What you should do: Taking each line of the records in turn, count those containing "agent" and report only the number.

Excerpted data:
========

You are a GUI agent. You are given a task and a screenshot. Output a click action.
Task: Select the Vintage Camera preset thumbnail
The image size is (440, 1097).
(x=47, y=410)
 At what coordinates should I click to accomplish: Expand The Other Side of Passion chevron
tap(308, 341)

========

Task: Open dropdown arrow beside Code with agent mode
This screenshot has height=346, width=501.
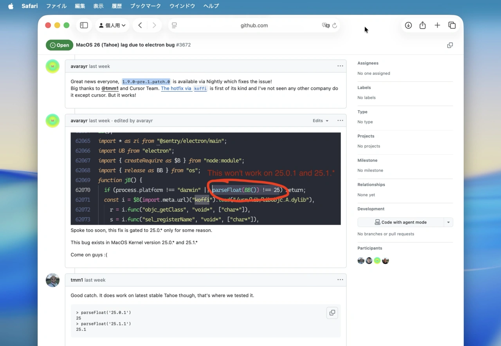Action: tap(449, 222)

========

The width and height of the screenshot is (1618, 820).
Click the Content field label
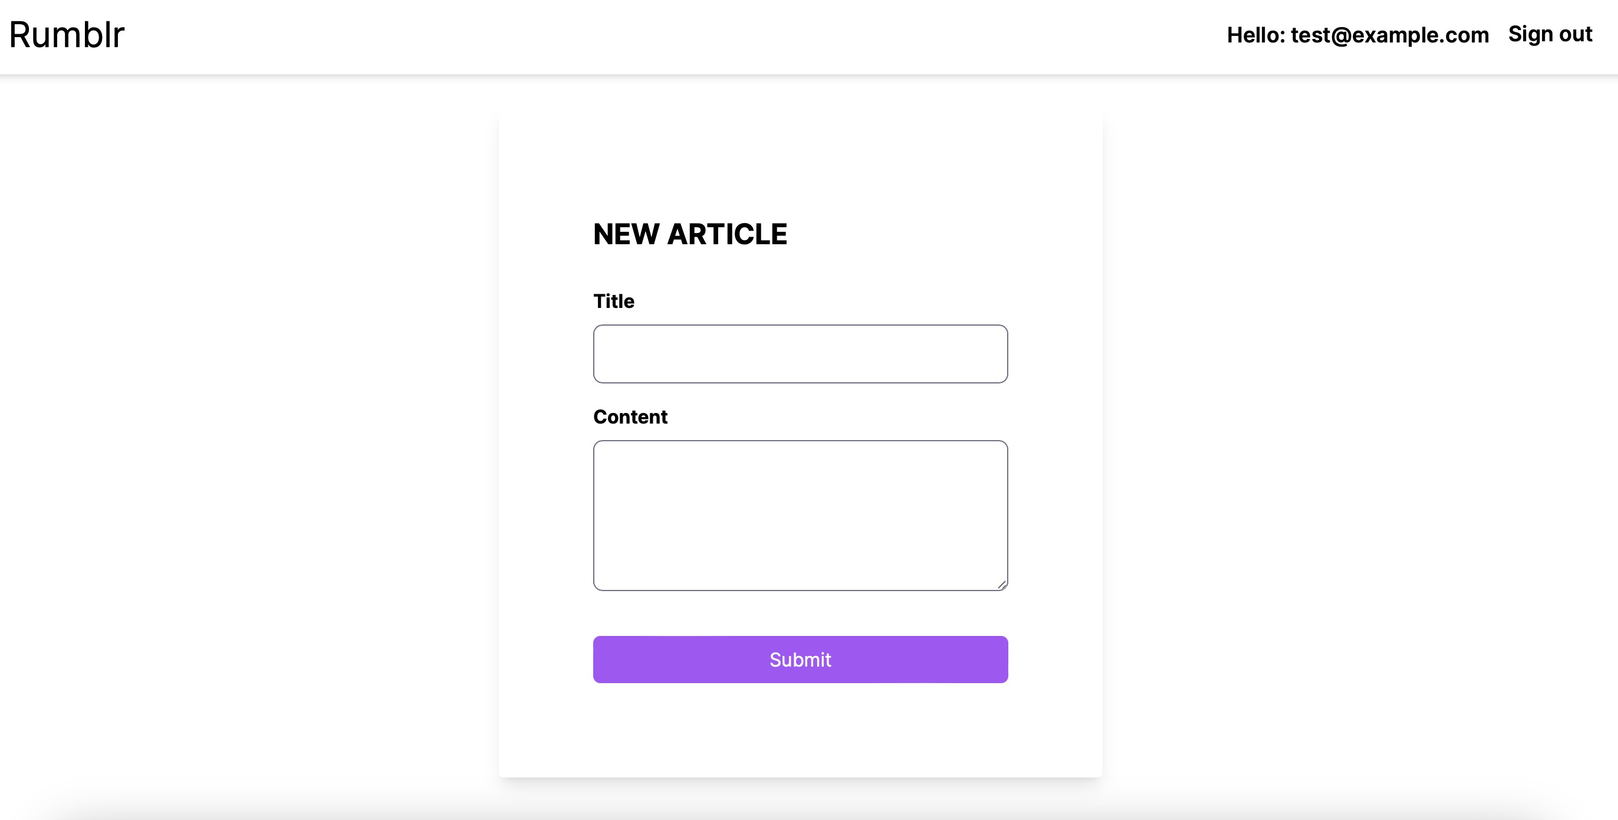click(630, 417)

========

Task answer: 2